Afrontémoslo: vivimos una crisis de los afectos que nos está llevando a perder de vista ciertas cosas importantes, como que somos, en esencia, un troquelado de piel urgente seguida de carne temblorosa y lábil. Ahora mismo pueden pasar semanas sin que nadie nos toque, y eso es trágico. No mimamos nada, abrazamos y besamos por vacua cortesía (a veces son dos duros golpes de pómulo, los besos en los carrillos). Nos dicen que nos queramos a nosotras mismas, pero nadie nos dice que nos quiere. Casi nadie, fuera de algunos clichés jolivudienses. Y luego esas tías lejanas, primero, y tíos jetas, después, que vienen a exigir que les besemos.
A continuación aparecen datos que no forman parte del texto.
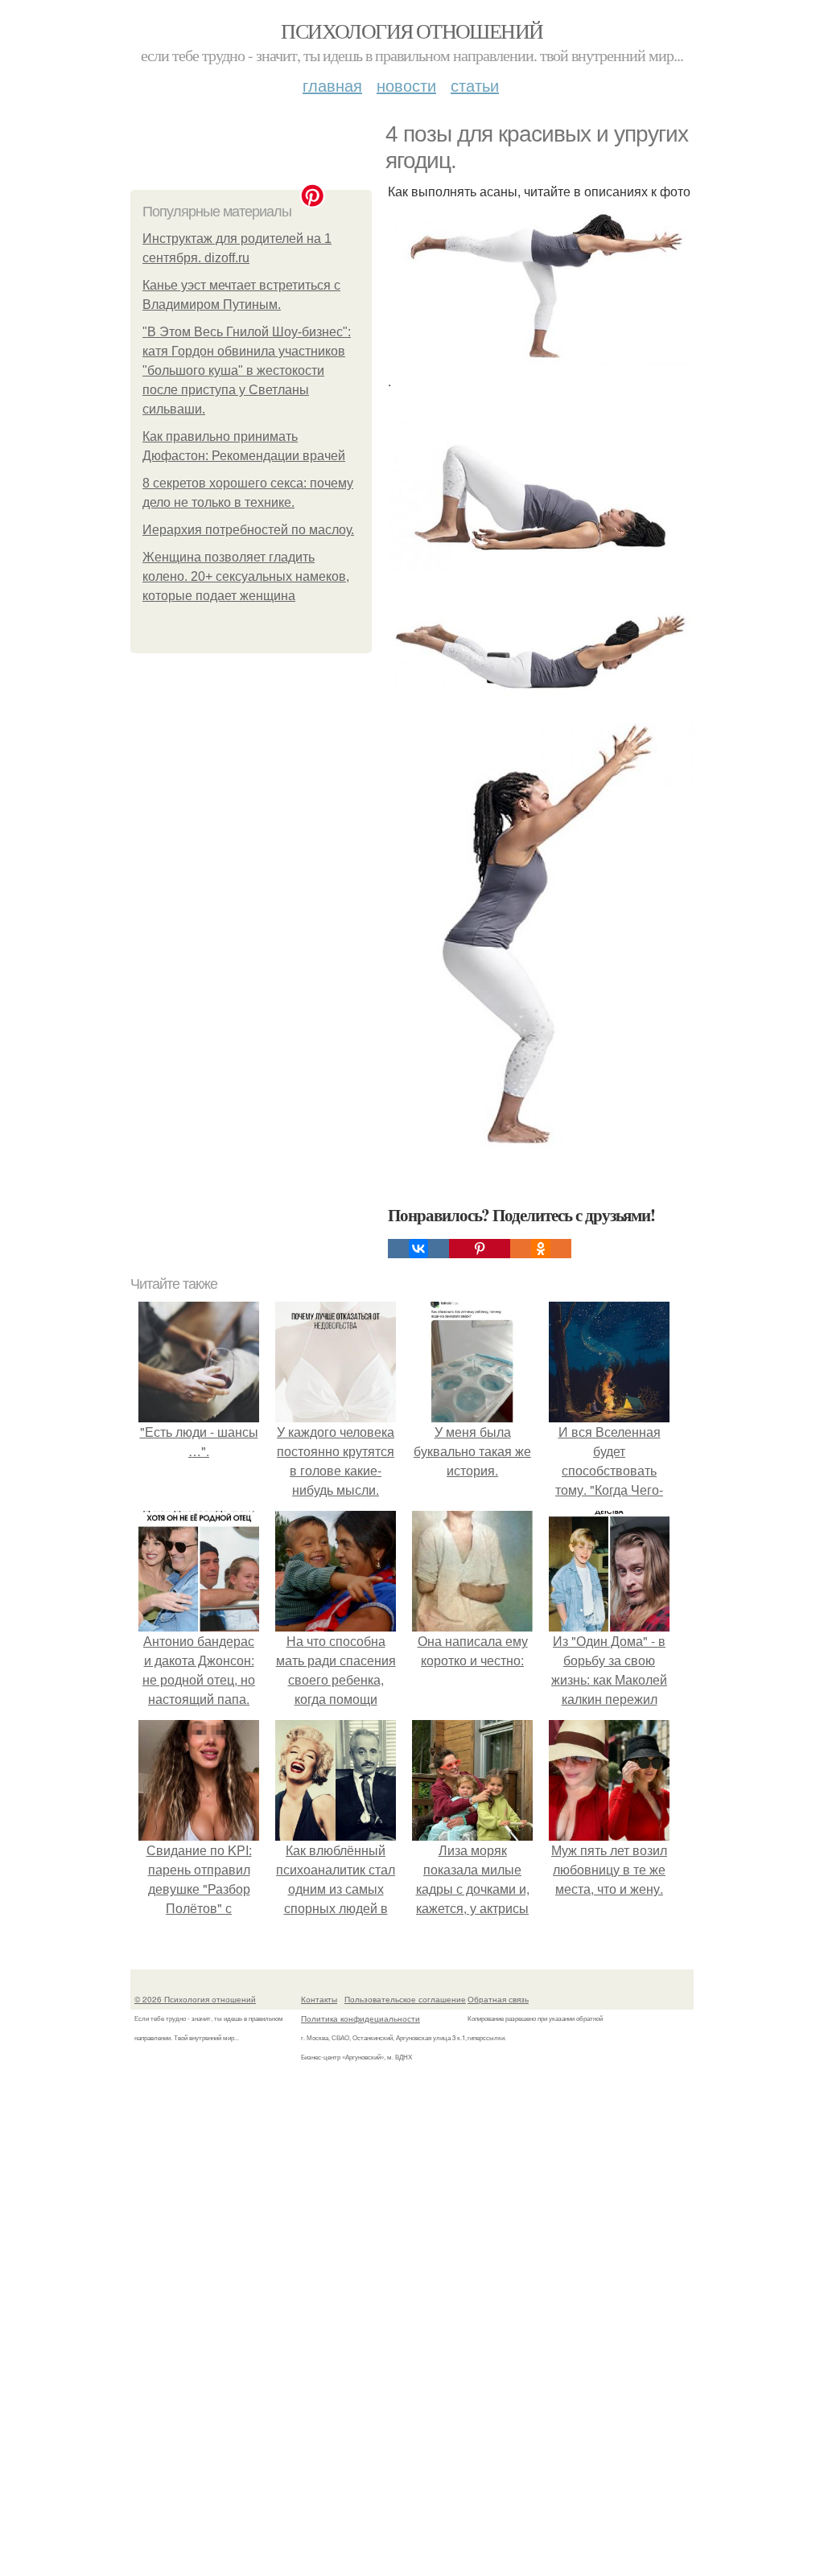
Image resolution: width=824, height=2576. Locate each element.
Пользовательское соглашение (405, 1999)
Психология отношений (411, 30)
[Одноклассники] (540, 1248)
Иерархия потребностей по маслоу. (248, 530)
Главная (332, 85)
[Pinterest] (479, 1248)
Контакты (319, 1999)
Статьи (475, 85)
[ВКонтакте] (418, 1248)
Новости (406, 85)
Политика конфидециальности (360, 2018)
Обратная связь (498, 1999)
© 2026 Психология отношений (195, 1999)
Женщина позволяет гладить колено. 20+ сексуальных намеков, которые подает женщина (245, 576)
Fríos y acartonados avanzamos a tientas por la vida-híper, producción-consumo, producción-consumo, círculo de hielo por el que deslizarse sobre cuchillas, chorros gélidos corren entre un cuerpo y otros, fosos con alimañas entre los sujetos y sus deseos-de-verdad: pulsión de caricia y apego liberador.
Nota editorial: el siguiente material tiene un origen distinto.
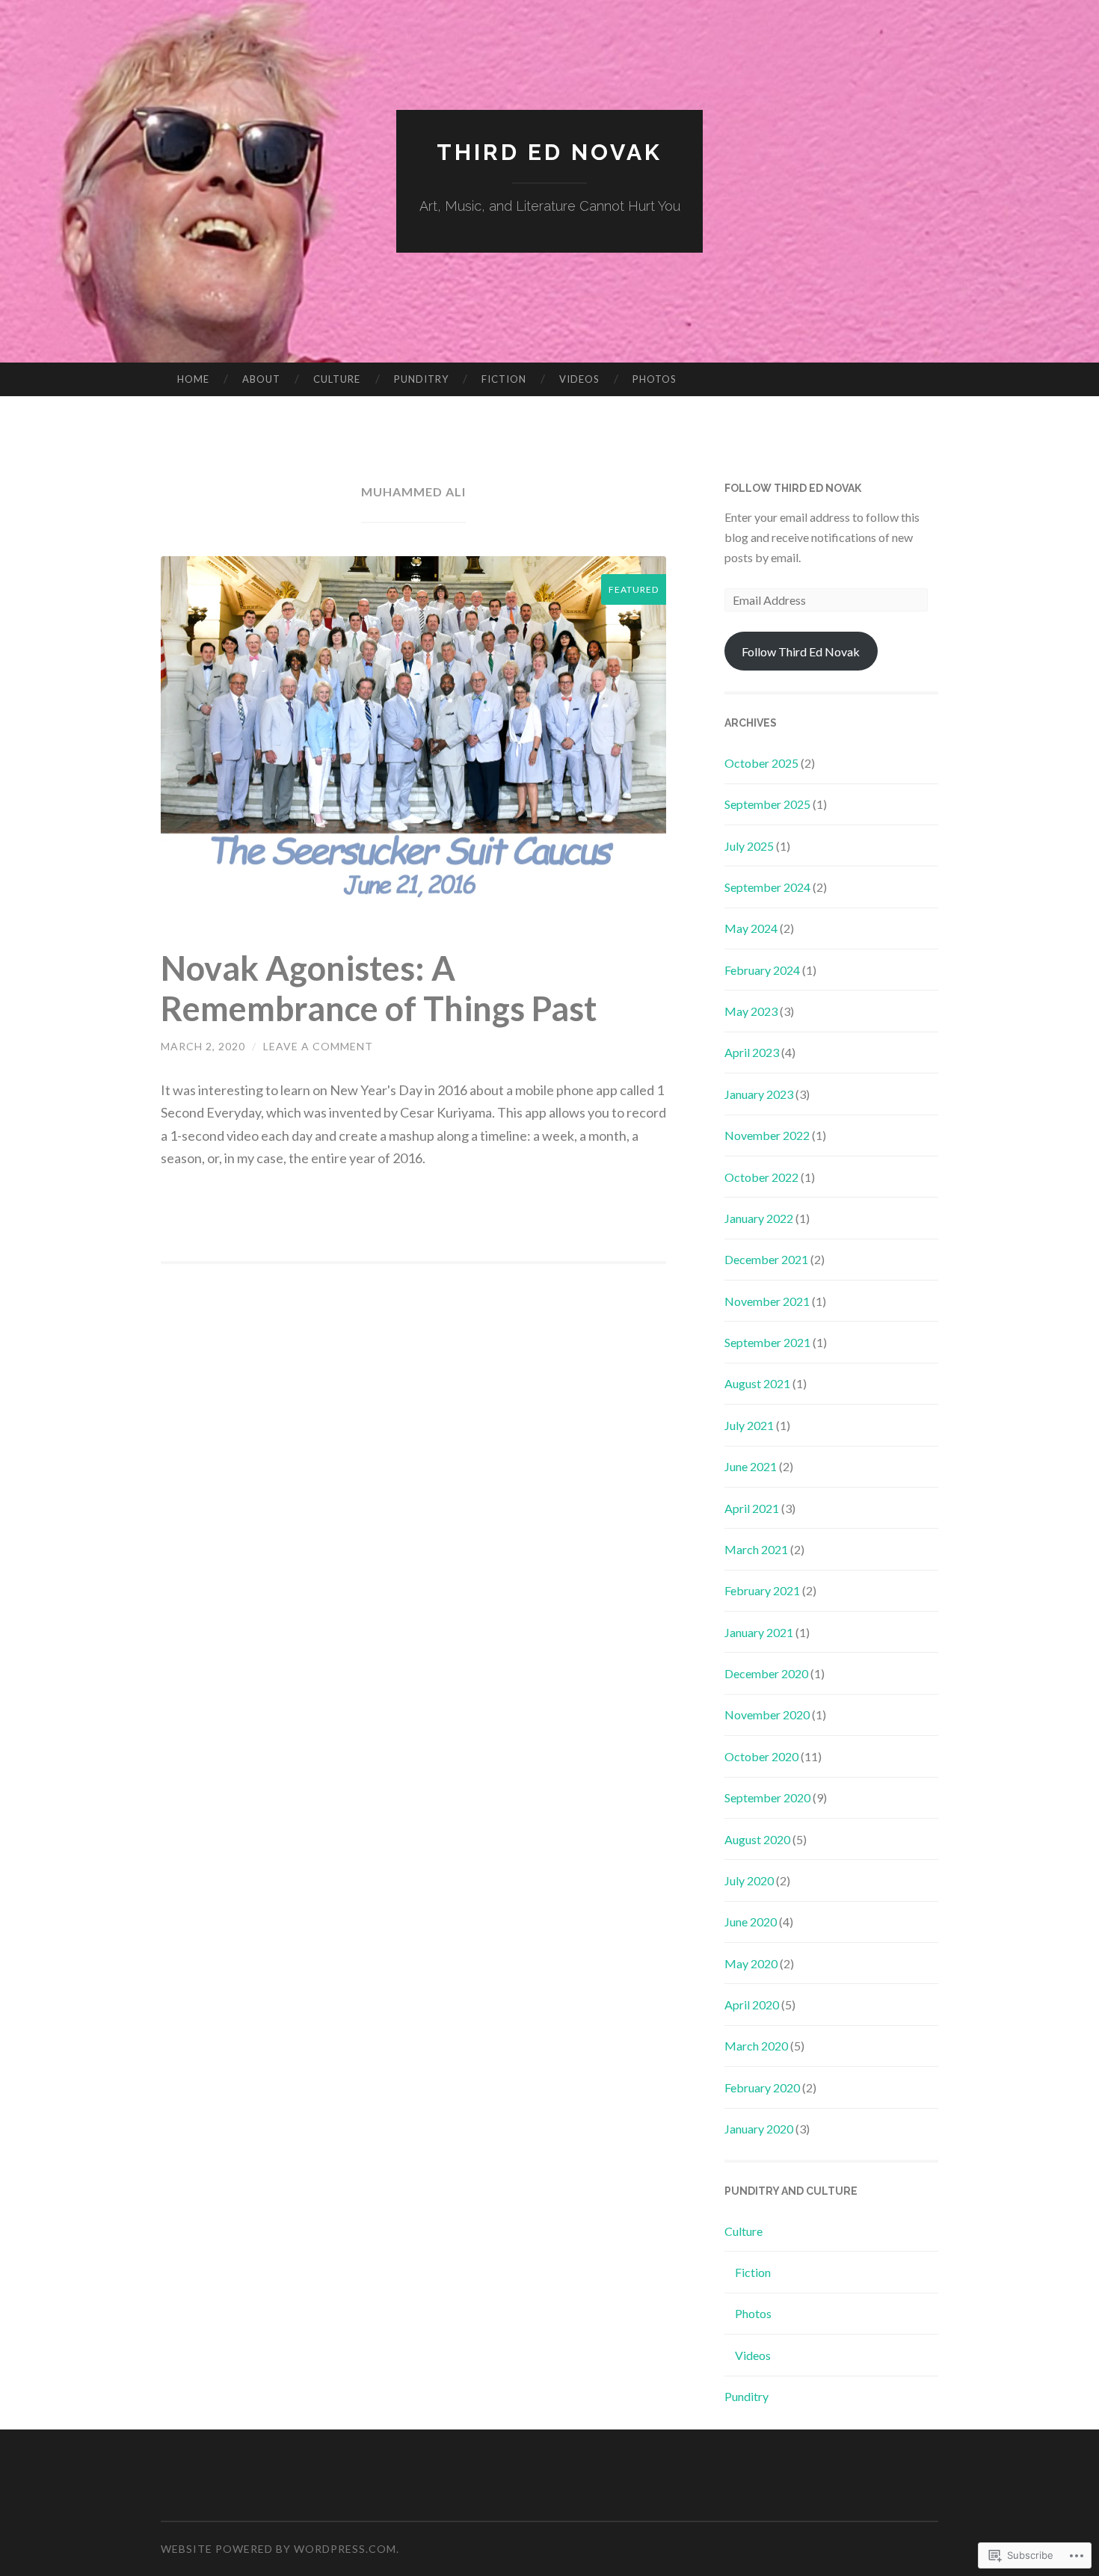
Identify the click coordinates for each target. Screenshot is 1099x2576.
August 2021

Así, acurrucados en un rincón, despellejados por falta de contacto humano, no nos atrevemos a salir a abrazar, miedo, vergüenza, inconveniencia, y tratamos de sublimarnos fabricando en el laboratorio clandestino de la mente derechos espurios: derecho a comprar cuerpos de niños y niñas, derecho a alquilar cuerpos de mujeres y jóvenes empobrecidos.
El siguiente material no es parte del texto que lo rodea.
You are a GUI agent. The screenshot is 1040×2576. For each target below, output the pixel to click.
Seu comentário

Ni un día más en que se nos considere objetos de consumo. Varones hegemónicos, cuerpos que arrojan cuerpos a la voracidad dentada del mercado: tocaos, abrazaos, disfrutaos como pieles sensibles que también sois. Alejad vuestras zarpas polares de nosotras que, entre tanto, estamos volviendo a aprehendernos desde la piel. La revolución de los afectos ya es un rumor que crece desde las mesas camilla a las plazas de la ciudad global.